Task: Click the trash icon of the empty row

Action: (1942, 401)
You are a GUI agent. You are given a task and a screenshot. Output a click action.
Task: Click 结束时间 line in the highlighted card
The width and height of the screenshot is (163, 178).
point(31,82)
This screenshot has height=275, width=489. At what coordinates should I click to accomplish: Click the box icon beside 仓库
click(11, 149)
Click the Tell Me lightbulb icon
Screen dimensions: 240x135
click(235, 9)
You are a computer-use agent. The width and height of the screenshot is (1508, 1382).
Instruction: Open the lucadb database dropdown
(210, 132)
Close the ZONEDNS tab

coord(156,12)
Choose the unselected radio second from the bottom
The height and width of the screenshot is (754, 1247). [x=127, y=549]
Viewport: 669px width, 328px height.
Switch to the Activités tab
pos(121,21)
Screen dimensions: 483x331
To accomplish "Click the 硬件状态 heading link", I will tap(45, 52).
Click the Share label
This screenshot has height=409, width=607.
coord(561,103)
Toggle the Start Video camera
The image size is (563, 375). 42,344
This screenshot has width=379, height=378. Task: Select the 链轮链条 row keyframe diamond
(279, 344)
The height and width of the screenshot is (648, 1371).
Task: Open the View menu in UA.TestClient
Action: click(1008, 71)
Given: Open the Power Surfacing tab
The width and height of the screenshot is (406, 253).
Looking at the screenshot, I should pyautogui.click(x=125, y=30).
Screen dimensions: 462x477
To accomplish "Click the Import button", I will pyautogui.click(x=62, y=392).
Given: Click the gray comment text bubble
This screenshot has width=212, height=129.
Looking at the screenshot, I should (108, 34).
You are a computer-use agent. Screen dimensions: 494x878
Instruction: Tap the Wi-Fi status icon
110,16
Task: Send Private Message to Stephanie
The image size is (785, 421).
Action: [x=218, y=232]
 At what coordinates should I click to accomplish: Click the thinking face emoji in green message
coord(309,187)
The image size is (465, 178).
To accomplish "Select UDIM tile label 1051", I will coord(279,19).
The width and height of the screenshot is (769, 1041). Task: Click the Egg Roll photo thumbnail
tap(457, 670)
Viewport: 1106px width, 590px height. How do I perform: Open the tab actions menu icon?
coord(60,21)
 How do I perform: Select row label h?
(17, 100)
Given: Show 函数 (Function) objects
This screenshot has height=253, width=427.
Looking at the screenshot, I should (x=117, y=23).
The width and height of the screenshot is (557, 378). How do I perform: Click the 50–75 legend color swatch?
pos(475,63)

■ **Task item**
In the listing above, the line with "Given: Show 函数 (Function) objects" starts the part to copy. Copy it through the last line exactly, with nothing else.

■ **Output of the exercise**
Given: Show 函数 (Function) objects
This screenshot has height=253, width=427.
Looking at the screenshot, I should (x=117, y=23).
The width and height of the screenshot is (557, 378). How do I perform: Click the 50–75 legend color swatch?
pos(475,63)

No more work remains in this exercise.